INSTRUCCIONES DE LA TAREA
Copia literalmente el fragmento del texto sobre las pulperías que comienza en "Por nuestros caminos" y continúa hasta "poroto o lentejas.", ambos incluidos.

TEXTO PROPORCIONADO

____

Enero es un mes tradicionalmente festivalero. A las exhibiciones de destrezas campestres se le suman los cantores populares y crean un clima festivo. Entre guitarreadas, bailes y mocedades encendidas, el cansancio del trabajo cotidiano deja de pesar para dar lugar a vivencias más gratificantes. Desde la época colonial y hasta el pasado siglo, las pulperías cumplieron con el rol de brindar a nuestros paisanos, un lugar de esparcimiento apropiado.
No les faltaban limetas, naipes ni dados. Solía bastar un barril de vino, tabaco y yerba, para cubrir los “vicios”. Por requerir de una mínima inversión y ser una lucrativa actividad, fueron tantos los activos empresarios que hacía 1789, los pulperos se constituyeron en corporación para defenderse de “la ilimitada libertad de armar pulpería”. Pedían además, que “no se admitiese la mezcla de castas y negros”. Diez años después se censaban 121 pulperías establecidas en la Campaña, sin que los datos registren a las pulperías volantes.
Por nuestros caminos circularon carretas cargadas con caña, ginebra y comestibles, además de las infaltables velas. Fueron tan populares que el 18/02/1831, Rosas emitió un decreto que refrendó Tomás Anchorena, disponiendo que : “No pudiendo el gobierno ser insensible a los grandes males que producen en la campaña (...) quedan prohibidas las pulperías volantes”.
Para avisar a los paisanos que habría baile o el deseado puchero, el pulpero solía enarbolar un trapo a modo de bandera. Mientras churrasquear era lo cotidiano, saborear un plato de sopa era toda una exquisitez. Los guisos de carne, zapallo, papas o choclos eran tan deseados como los de poroto o lentejas.

____

DATOS SUMINISTRADOS
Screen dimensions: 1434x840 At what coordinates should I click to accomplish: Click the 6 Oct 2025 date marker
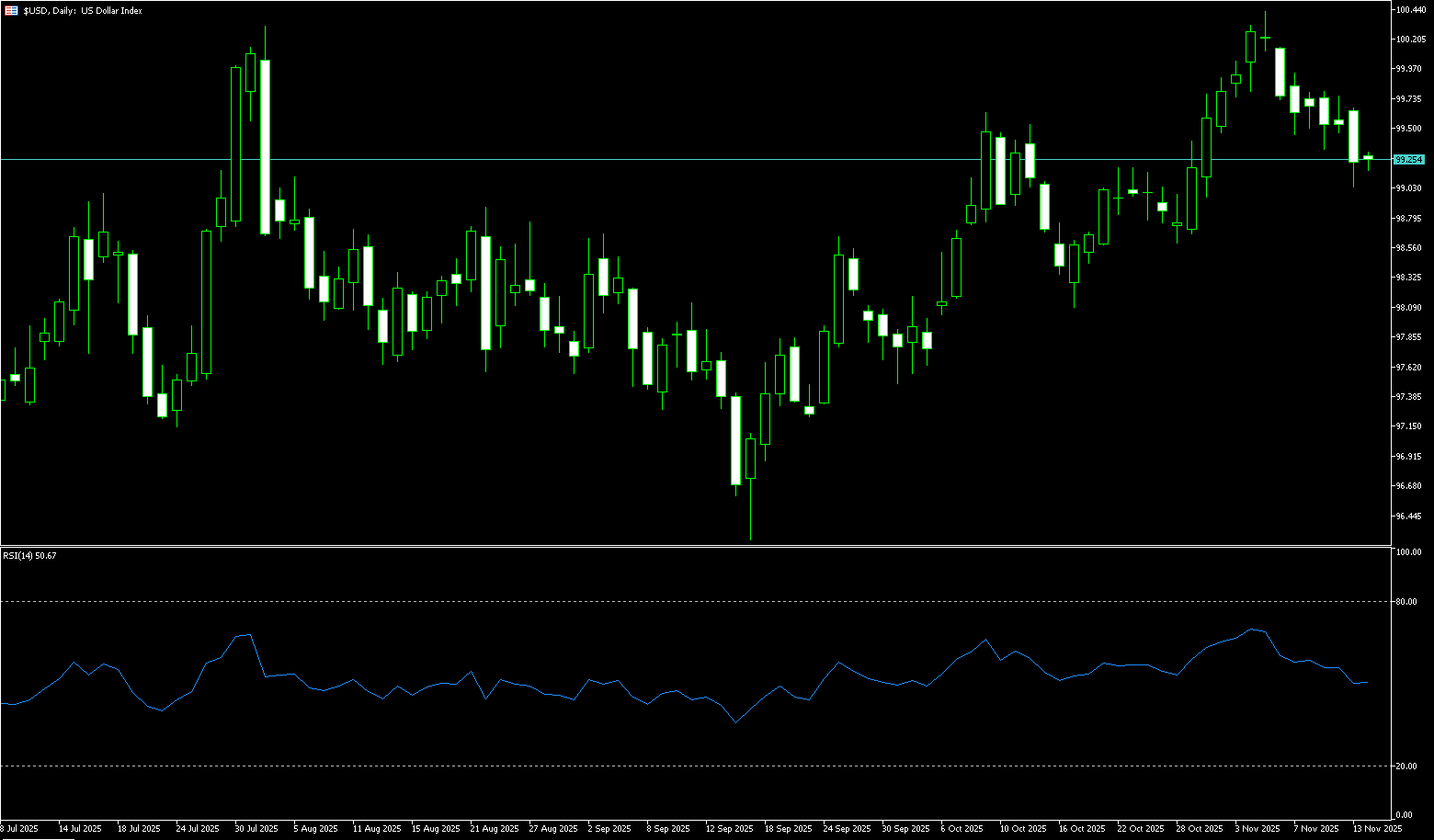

____

RESULTADO FINAL
Por nuestros caminos circularon carretas cargadas con caña, ginebra y comestibles, además de las infaltables velas. Fueron tan populares que el 18/02/1831, Rosas emitió un decreto que refrendó Tomás Anchorena, disponiendo que : “No pudiendo el gobierno ser insensible a los grandes males que producen en la campaña (...) quedan prohibidas las pulperías volantes”.
Para avisar a los paisanos que habría baile o el deseado puchero, el pulpero solía enarbolar un trapo a modo de bandera. Mientras churrasquear era lo cotidiano, saborear un plato de sopa era toda una exquisitez. Los guisos de carne, zapallo, papas o choclos eran tan deseados como los de poroto o lentejas.